Chapter 3

95 17 20
                                    


Lelaki itu terus menyeret Nadia memasuki desa, sesekali ia menjilat darah yang menempel di tangannya.

Saat melihat Nadia, penduduk desa langsung lari terbirit-birit berkumpul, mereka menatap lapar ke arah Nadia yang tidak sadarkan diri. Darah yang mengalir dari tubuh Nadia terlihat sangat menggiurkan bagi mereka.

Suara tabuhan gendang terdengar begitu keras, ada beberapa penduduk desa yang berjoget sambil terus menatap Nadia.

Nadia digiring ke rumah ke ujung desa, ada beberapa penduduk desa yang tidak sabaran untuk memakan daging Nadia. Bahkan beberapa tak segan-segan untuk mendekati tubuh Nadia hanya untuk mencicipi darah segar Nadia. Tapi mereka tak berani berulah lebih lanjut, karena perbuatan mereka segera ditepis dengan kasar oleh para penjaga yang entah kapan datangnya.

Terlihat salah satu penduduk desa berjongkok dan mengambil tanah yang sudah bercampuran dengan darah Nadia di sana, matanya sangat berbinar saat melihat tanah bercampur darah itu. Ia segera memakan tanah itu dengan ekspresi yang sangat menikmati.

Saat tiba di sebua rumah yang berada di ujung desa, lelaki titahan kepala desa segera menggendong tubuh Nadia layaknya karung ke dalam rumah tersebut. Kemudian kedua tangan Nadia di ikat hingga kakinya tak berpijak. Nadia diikat menggantung layaknya seonggok daging segar yang digantung.

Lagi dan lagi, lelaki itu kembali menjilat darah Nadia yang mengalir di pelipis hingga pipi. Nadia meringis merasakan itu, tapi matanya masih terpejam lelah. Hingga Nadia kembali mengerang kesakitan dan memaksakan diri untuk membuka matanya.

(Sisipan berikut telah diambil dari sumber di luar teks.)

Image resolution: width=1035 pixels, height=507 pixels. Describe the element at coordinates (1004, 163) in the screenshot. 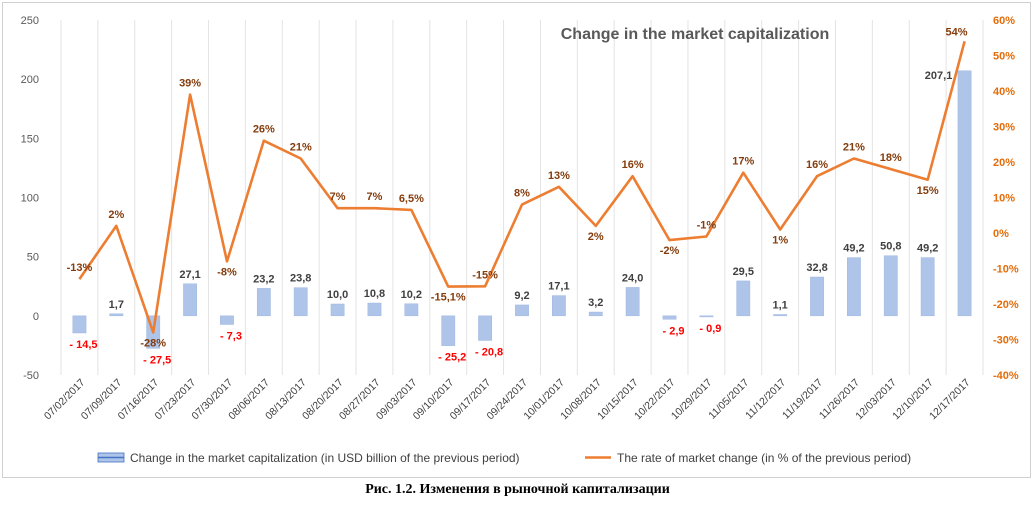

I see `y-right-tick-label: 20%` at that location.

"Darah, enak," gumam lelaki itu kembali menjilat darah di pipi kanan Nadia.

Tubuh Nadia bergetar saat perlahan kesadarannya pulih. Ia melihat sebuah siluet lelaki yang wajahnya berada sangat dekat dengan dirinya. "To-tolong," ucap Nadia baru tersadar dari pingsannya. Suaranya terdengar lemah tak berdaya, mungkin karena beberapa kali terbentur dan kehilangan banyak darah.

"Hiks ... to-lo-"

"Sshhttt ...."

Lelaki itu menari telujuknya di bibir Nadia.

"Darah, enak. Cobalah," kata lelaki itu memasuk telujuknya ke bibir Nadia, memaksa Nadia agar menelan darahnya sendiri.

"Hueeekk ...."

"Manusia sialan!" Lelaki itu langsung membulatkan matanya lebar saat Nadia memuntahkan semua isi perutnya ke dirinya. Ia segera melangkahkan kakinya menuju pintu dengan amarah.

BRAAAK ....

***

"Bagaimana ini? Nadia hilang," Resah Syira tatkala mendapati salah satu sahabatnya hilang. "Darwin ini salahmu!" ucapnya kemudian.

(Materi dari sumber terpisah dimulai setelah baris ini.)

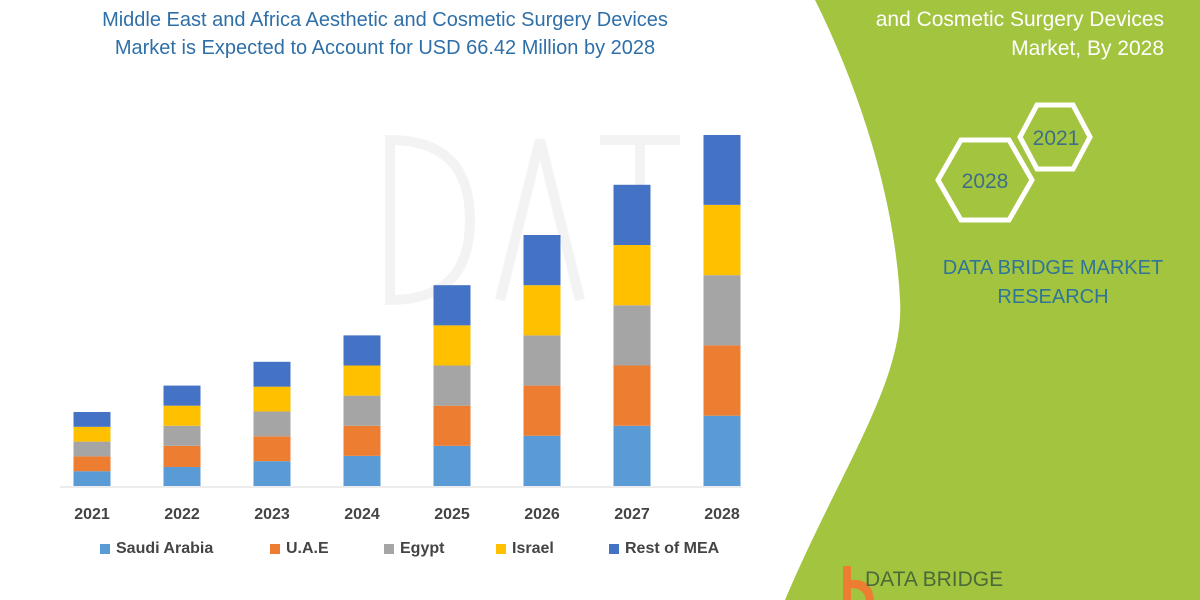  I want to click on logo-text: DATA BRIDGE, so click(934, 580).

Darwin menundukkan kepalanya benar-benar merasa bersalah. Ya, tentu ini salahnya, bagaimana bisa ia begitu tega meninggalkan sahabatnya sendirian di hutan belantara seperti di sini. Dan lihat akibatnya, kini bahkan tak hanya dirinya yang dirundung rasa khawatir, tetapi juga seluruh sahabat-sahabatnya.

"Sudah-sudah," ucap Ikhsan menengahi. "Percuma menyalahkan Darwin, toh Nadia gak akan balik dengan sendirinya kalau kita menyalahkan Darwin terus. Sekarang yang harus kita pikirkan bagaimana cara kita menemukan Nadia," jelas Ikhsan bijak.

"Aku sependapat dengan Ikhsan, sekarang sebaiknya kita mulai mencari Nadia sebelum Nadia benar-benar hilang terlalu jauh." Rika pun ikut memberi suara.

"Oke kalau begitu sekarang kita ambil senter dulu," ucap Wildan segera berlalu menuju mobil mereka untuk mengambil peralatan keselamatan. Agun dan Aldi pun juga mengikuti Wildan untuk membantunya.